4.
Je déchante rapidement. A l'intérieur, il fait sombre et ça ne sent pas du tout la merguez grillée. Il y a bien une odeur qui nous enveloppe mais elle est déplaisante, aigre et attaque le palais. On dirait une espèce de mélange de crottin de chèvre et de bouse de vache mais n'étant pas une experte en déjection, je peux me tromper. En tous cas je dirais que c'est animal et drôlement puissant.
— Vous faites quoi ici, je demande à Bébert, du concentré de crottin ? BBG c'est pour Bouse de Biquette en Granules ? Vous faites sécher des crottes ? Je ne voudrais pas me plaindre mais ça pue un peu. Une sorte de production d'engrais biologique peut-être ?
C'est la mode, tout le monde devient écolo et je suppose que les bobos parisiens s'arrachent les sacs de caca lyophilisés pour faire pousser des tomates sur leurs balcons.
— C'est ça, Bébert ? Vous pouvez m'expliquer ce que je fais ici ? Ça devient pénible votre silence! D'ailleurs, vous savez quoi, je vais rentrer chez moi maintenant. C'était distrayant cette balade en voiture, vous direz à Nico qu'il a une imagination délirante et, ce n'est pas que votre compagnie soit déplaisante, mais, enfin, vous voyez ...

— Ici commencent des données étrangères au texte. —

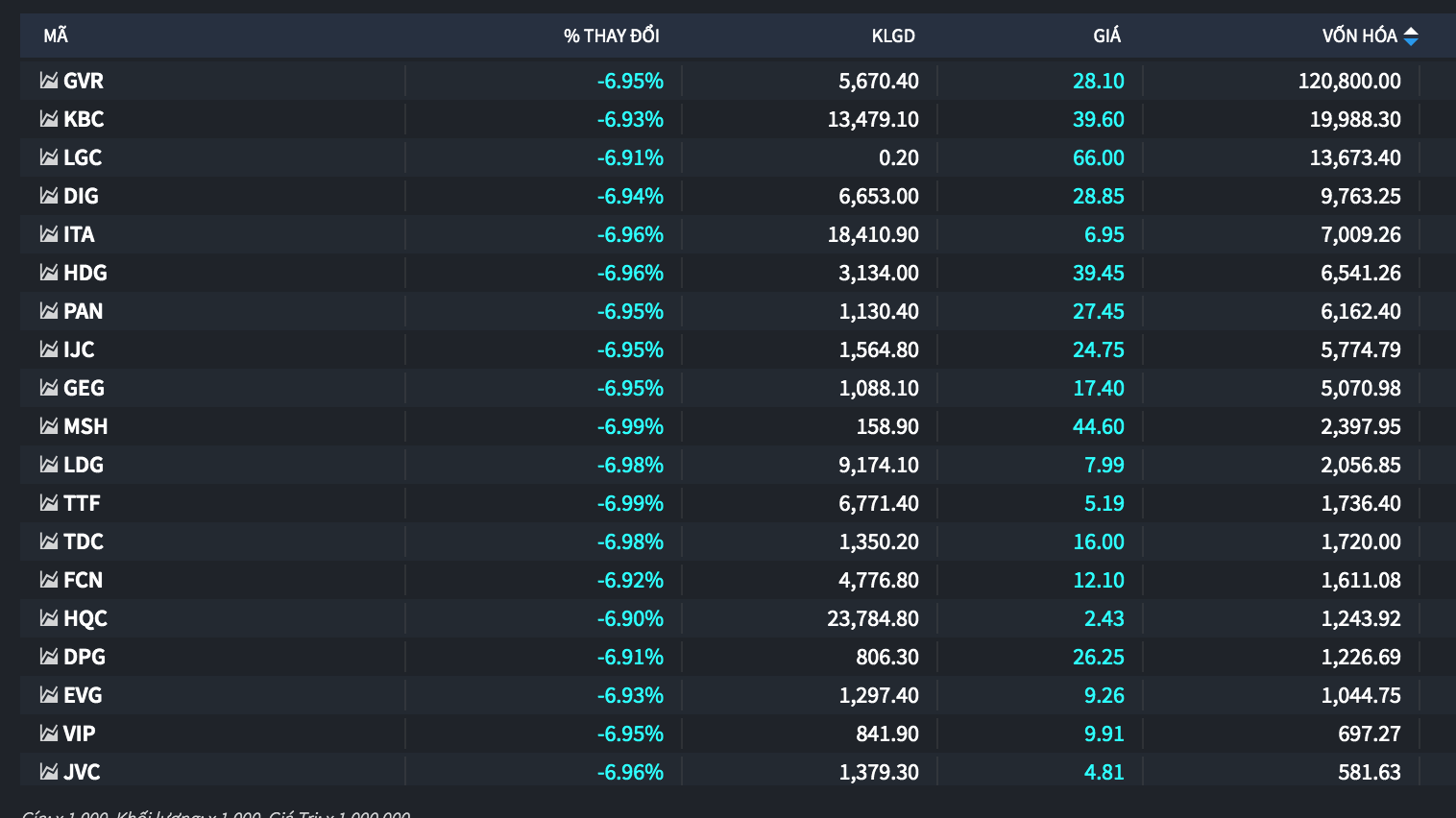Sort by the KLGD column header
1456x818 pixels.
[x=892, y=36]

Bébert number one ne répond pas. Il est concentré sur une tablette fixée au mur sur laquelle il pianote des tas de chiffres et pas mal de lettres, aussi.
— Oh oh, Bébert, vous m'entendez ? Youyou, je m'en vais ... Je rentre à ma maison ... Ce n’est pas le moment de faire votre tiercé !
D'ailleurs, pour joindre le geste à la parole, je me retourne pour prendre la direction de la porte d'entrée. C'est le moment où je découvre que nous sommes suivis par trois dames, vêtues avec des robes noires à collerettes rouges, qui me font signe d'un non non de la tête que je ne suis pas invitée à faire un demi-tour. L'air peu avenant de ces corbeaux à cols rouges, assorti d'une hauteur bien supérieure à la mienne, me contraint à renoncer à mes plans diaboliques d'évasion. Je trottine vers Bébert beaucoup plus sympathique que ces zombies. Je ferais mieux de m'en faire un allié.
— Dites donc, mon cher Bébert, elles n’ont pas l'air commode, commode, vos camarades. Faudrait peut-être leur dire de s'habiller avec des couleurs plus avenantes : du bleu, du rose, je ne sais pas quelque chose de plus riant... Tout ce noir ne met pas leur teint en valeur... On dirait des ...
— Taisez-vous malheureuse ! me coupe Bébert, ne dites plus un mot où vous risquez le stage au CDC... Vous ne savez pas ce que vous dites !
C'est la première fois que Bébert m'adresse la parole depuis le début de notre promenade. Je me rappelle du cœur meurtri de Jojo à l'idée de son stage au CDC et je comprends d'emblée qu'il vaut mieux que je me taise tant que je n'ai pas mieux cerné la situation.
Il appuie sur la touche verte en bas de la tablette et un sas s'ouvre devant nos yeux.
— Allez-y rentrez, me souffle-t-il. Faites ce qu'ils vous disent et tout se passera bien.
Il appuie sur la touche d'un interphone et annonce :
— Ici Bébert 1 de BBG 32, colis 264 déposé en cabine. Fin de mission.
— Reçu Bébert 1, vous pouvez disposer.
J'hésite à rentrer dans la pièce, Bébert m'y pousse. J'entends le chuintement de la porte qui se referme derrière moi. La pièce est plongée dans le noir et clignote une paire de fois le temps que les néons qui la tapissent se stabilisent.